The scandals of the PFI have been compounded by secrecy and lack of transparency, public relations spin and market abuse because of imperfect information all cloaked in a shroud of "commercial sensitivity"
To return to the attacks on Mr Miliband
The main arguments seem to be that a combination of informed consumer pressure, investor scrutiny and legal threats will keep companies honest and competently managed. The criticism is couched in tones of outraged virtue - Mr Miliband's comments are "unfair" and "anti-business". “Shareholder” pressures are proposed by some to be the answer to corporate excesses.
Much of this outrage is deliberately disingenuous:
- Institutional Investors are part of the problem, not the answer. The pre-eminence of their rights above those of all other stakeholders in UK corporate law tends to deflect serious criticism and condone anything that is to the short-term benefit of investors.
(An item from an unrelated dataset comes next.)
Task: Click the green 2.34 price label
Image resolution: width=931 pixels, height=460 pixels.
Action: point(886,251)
Share owners, like savers and pension fund members currently have little influence over the behaviour of the companies that they actually own. So-called “shareholders” are not owners but supposed to be the agents of share owners.
- It should plain that efficient markets depend upon transparency and good information. Nothing could be further from the truth in the real world - players use many ruses to confuse and manipulate consumers - many of whom are lacking the experience and education to understand product and pricing misinformation
- The law is far too easy to evade. Companies with good lawyers can steer very close to the edge of legality and far beyond good ethical standards. Very few companies or individuals or corporations are brought to book for misinforming customers. Regulators have historically been far too lax.
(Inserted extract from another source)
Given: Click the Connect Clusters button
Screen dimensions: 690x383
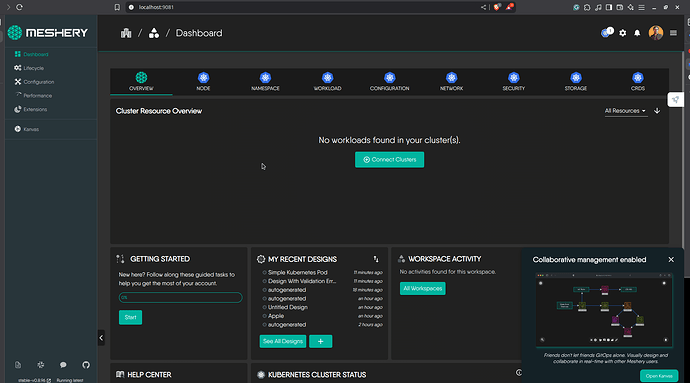Looking at the screenshot, I should tap(389, 159).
But the point that seems to have been totally ignored by the critics is morality.
Much of the behaviour chronicled in this article is not actually illegal. This includes much tax avoidance and most consumer misinformation. But surely Society as a whole ought to expect high levels of morality from the large corporations that have such an influence on our wellbeing?
So power to your elbow, Mr Miliband; Would that more politicians had the courage to take on the mighty battalions of corporate self-interest!
Rather than being anti-business, it seems that Mr Miliband is actually spelling out the truth - there are many, many bad enterprises that rip off their customers, damage communities, undermine the economy, exploit their staff and harm the environment. To claim that unregulated free markets and customers will discipline finance and industry is total self-interested moonshine. The general public and the economy as a whole can only benefit from a radical change in standards of corporate behaviour. And sadly, industry leaders seem not to realise or accept their responsibilities.
Mr. Miliband's next task should be to spell out in more detail what he means by ethical corporate behaviour so that the electorate fully understands what acceptable standards are. He and other politicians must do this because it is quite clear that companies and their representative institutions will not.
The future of Democracy depends on it.